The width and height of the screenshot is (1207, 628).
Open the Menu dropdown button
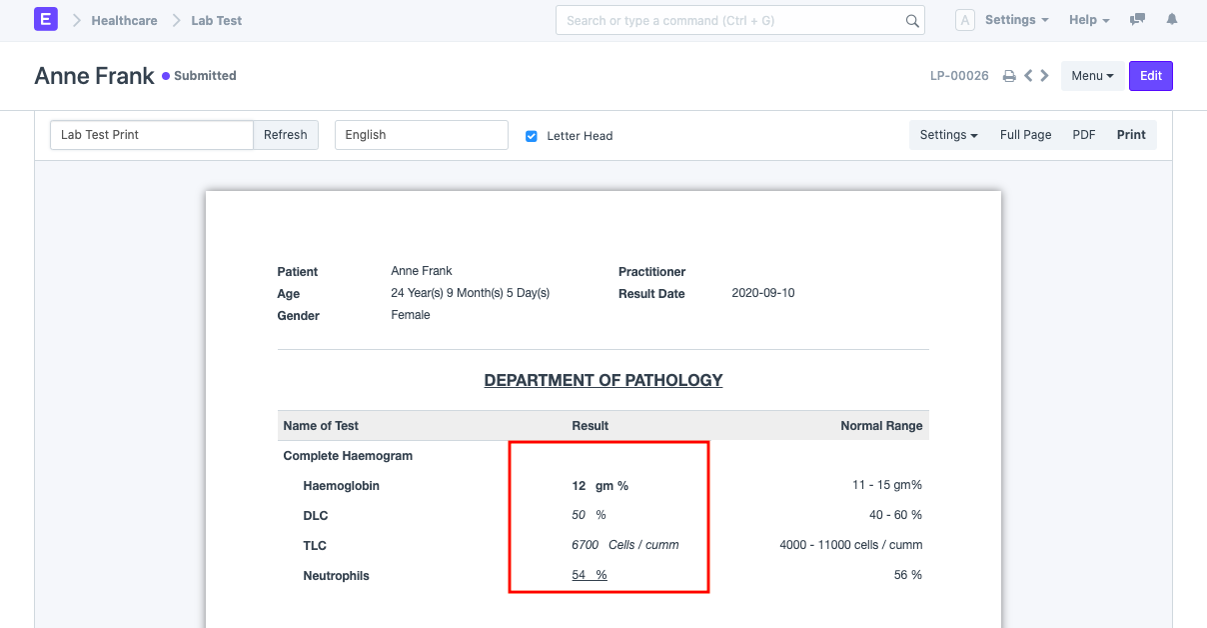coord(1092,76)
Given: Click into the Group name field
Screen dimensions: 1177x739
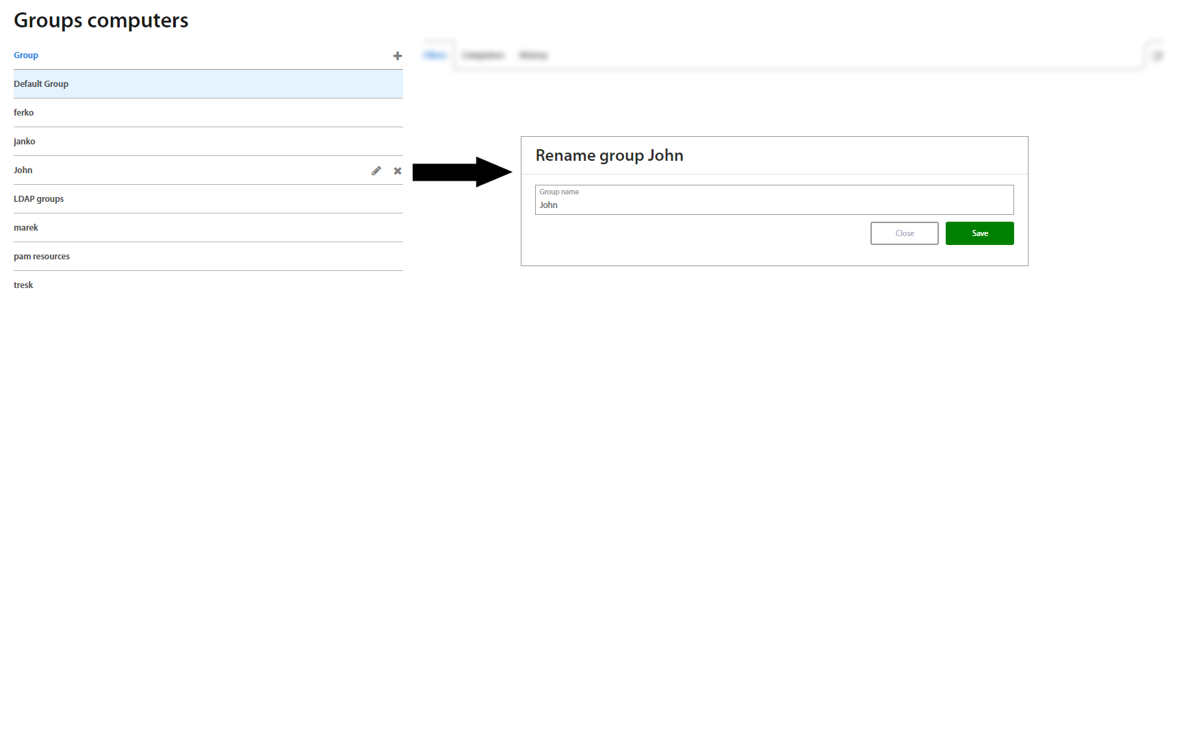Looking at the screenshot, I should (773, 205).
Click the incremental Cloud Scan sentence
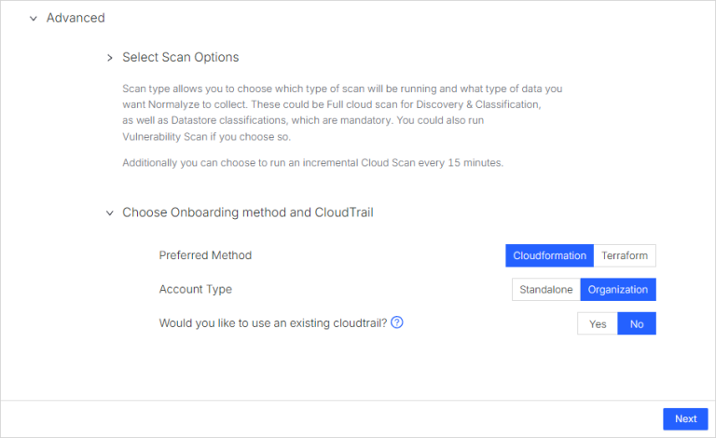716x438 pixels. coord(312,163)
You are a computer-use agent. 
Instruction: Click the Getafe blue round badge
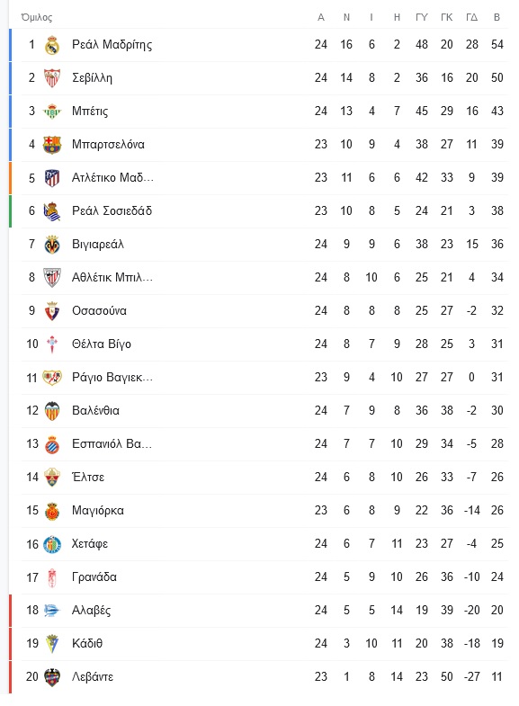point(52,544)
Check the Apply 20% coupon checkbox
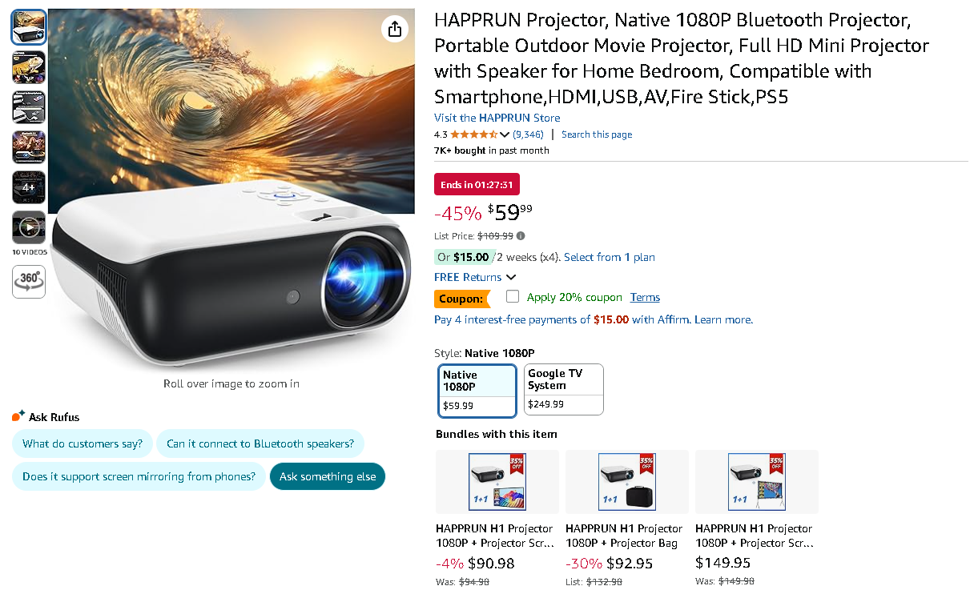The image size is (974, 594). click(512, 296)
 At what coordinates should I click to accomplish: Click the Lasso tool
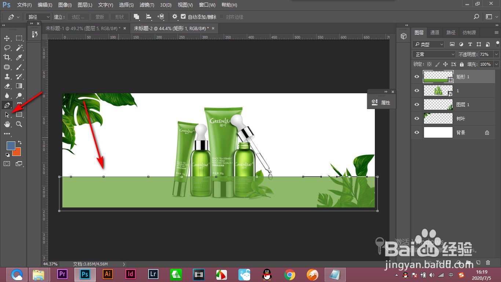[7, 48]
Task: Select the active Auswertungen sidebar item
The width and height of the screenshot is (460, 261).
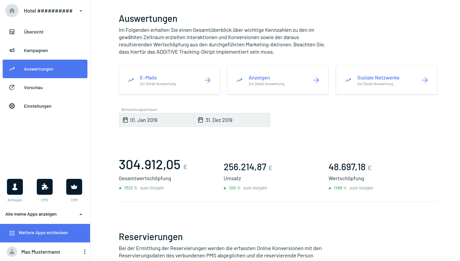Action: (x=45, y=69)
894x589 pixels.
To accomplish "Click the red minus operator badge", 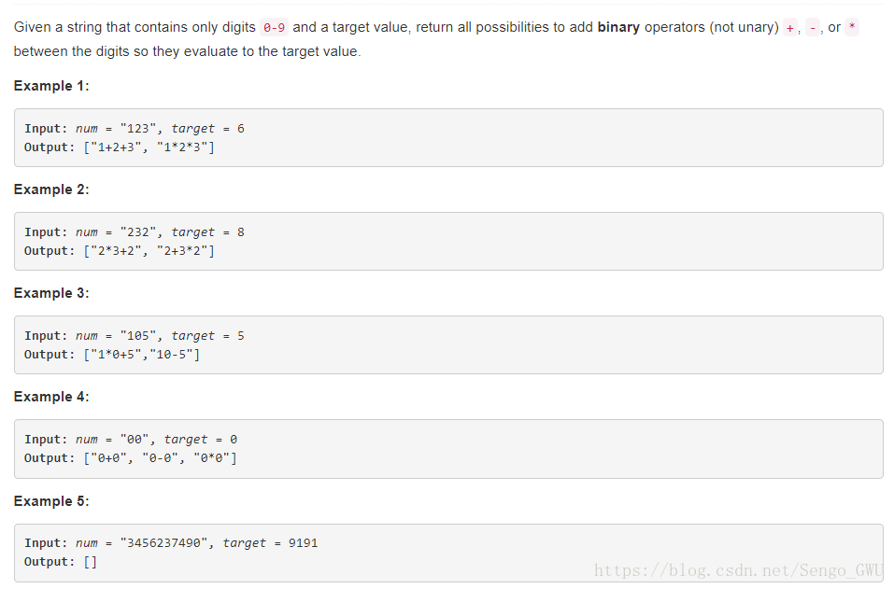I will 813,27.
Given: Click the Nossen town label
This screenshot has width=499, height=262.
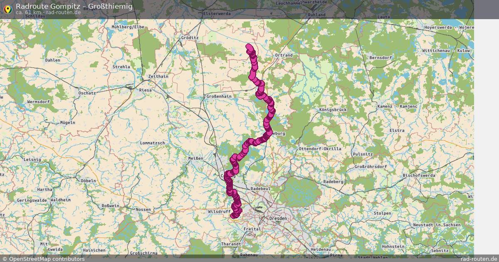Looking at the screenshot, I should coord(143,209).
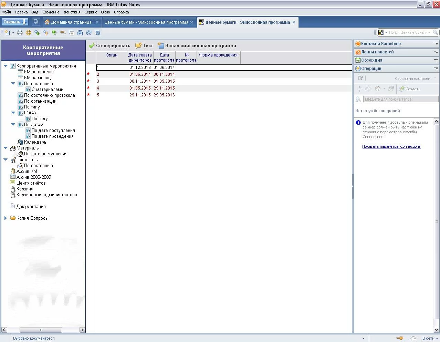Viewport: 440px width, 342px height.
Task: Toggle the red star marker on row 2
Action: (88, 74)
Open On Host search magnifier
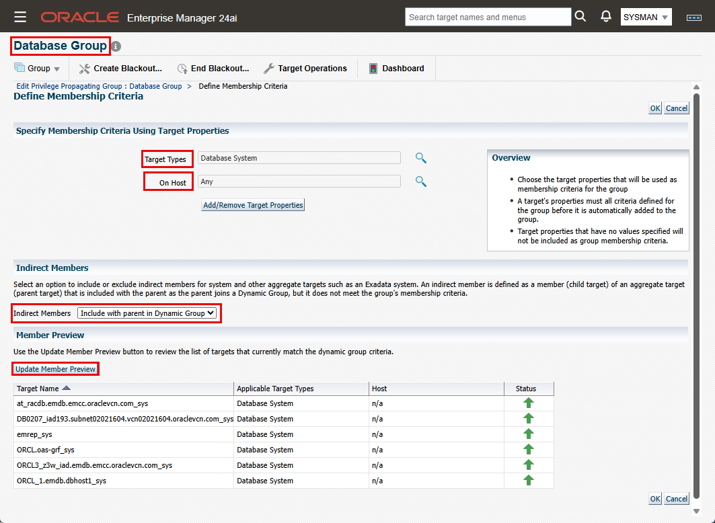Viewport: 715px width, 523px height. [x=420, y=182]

Directions: Only a number is expected: how many lines of the data include the string "Given".

Solution to this task: 2